I get these error messages in log output (in opensearch 1.2.1 installed via helm chart on k8s):
[2021-12-14T15:07:57,149][ERROR][o.o.s.a.s.InternalOpenSearchSink] [opensearch-cluster-master-0] Unable to index audit log {"audit_cluster_name":"opensearch-cluster","audit_transport_headers":{"_system_index_access_allow
opensearch org.opensearch.index.IndexNotFoundException: no such index [security-auditlog-2021.12.14]
and
[2021-12-14T15:17:05,556][DEPRECATION][o.o.d.c.m.IndexNameExpressionResolver] [opensearch-cluster-master-0] this request accesses system indices: [.opendistro_security], but in a future major version, direct access to system indices will be prevented by default
I just installed it and ran graylog against it… I am now running graylog-4.2.3… previously I’ve run opensearch-1.0.4 and graylog-4.1.3 - and it was working. I’ve had to extend amount of fields allowed to 4000 though - so it maybe related to that? (got complaints about logs not being accepted - but could not find alerts in graylog about this - and which logs it was about)
opensearch is a fork of elaticsearch 7.10 - so it should be fine ?
The audit log index likely doesn’t exist unless you are using an enterprise liscence (enterprise only feature), so this error being printed is likely just a side effect of using opensearch. May I ask if functionality is in any way impaired?
We have an issue with field limt (1000) being reached - and we’ve increased field limit (which we see now was a bad idea and we have to find a way to identify the culprit log entries causing this - but thats unfortunately not something we’ve found any good way of doing.
But why is this being done by graylog on an open source installation of graylog? (no enterprise) - it logs a LOT in opensearch
Other than that - everything seems to work - also with latest opensearch with log4j fix.
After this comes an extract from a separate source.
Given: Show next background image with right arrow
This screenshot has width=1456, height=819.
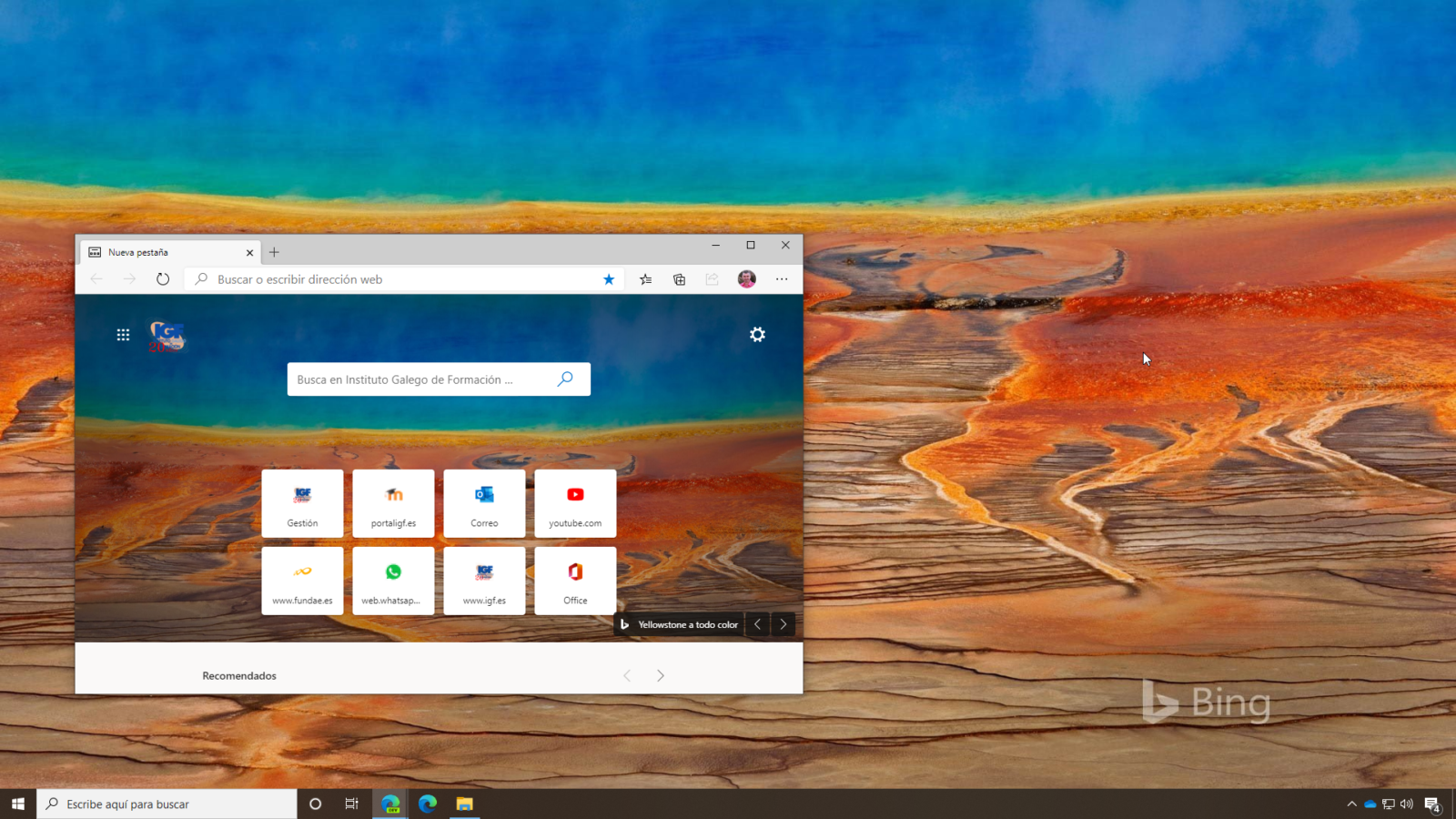Looking at the screenshot, I should (783, 624).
Not sure if you saw this post about having 1000+ fields. You may be able to use some of the Elasticsearch commands in there to hunt down data in your OpenSearch. The short is it was Auditbeat that was causing the issue in the links story.
Some people have made the mistake of including the Enterprise tools in their install not sure what you are running but if it is Debian based you can use this command to find out:
Graylog manages the indexes in Elasticsearch for you, allowing you to rotate and reindex from the Graylog GUI, set rotation methods…among other things . Since there is an integration between the two, my personal pref would be to change from OpenSearch to Elastic. It’s not wrong, you may be able to get it to work now… but there may be revisions that in Graylog/Elastic or in Opensearch that will break things in the future and you will have no control of that - which would put you in the position of starting from scratch or converting to Elasticsearch. I am not familiar with Helm Chart or OpenSearch so it would be difficult for me to help you there.
As you know OpenSearch is merged form Open Distro for Elasticsearch. It uses Elasticsearch 7.10.2 & Kibana 7.10.2 for indexing and dashboards. As @tmacgbay explained
As for OpenSearch this also can be done through Index Management. I Have found OpenSearch is a little more difficult to correct issues and the learning curve is greater then Graylog. Graylog supplies simplicity and also has room to add/create to it system. Just an FYI by enabling Prometheus in Graylog configuration file and attaching it to Grafana its great to monitor all my GL servers in one spot. Since OpenSearch ( AWS) is renaming its packages things will break as @tmacgbay stated.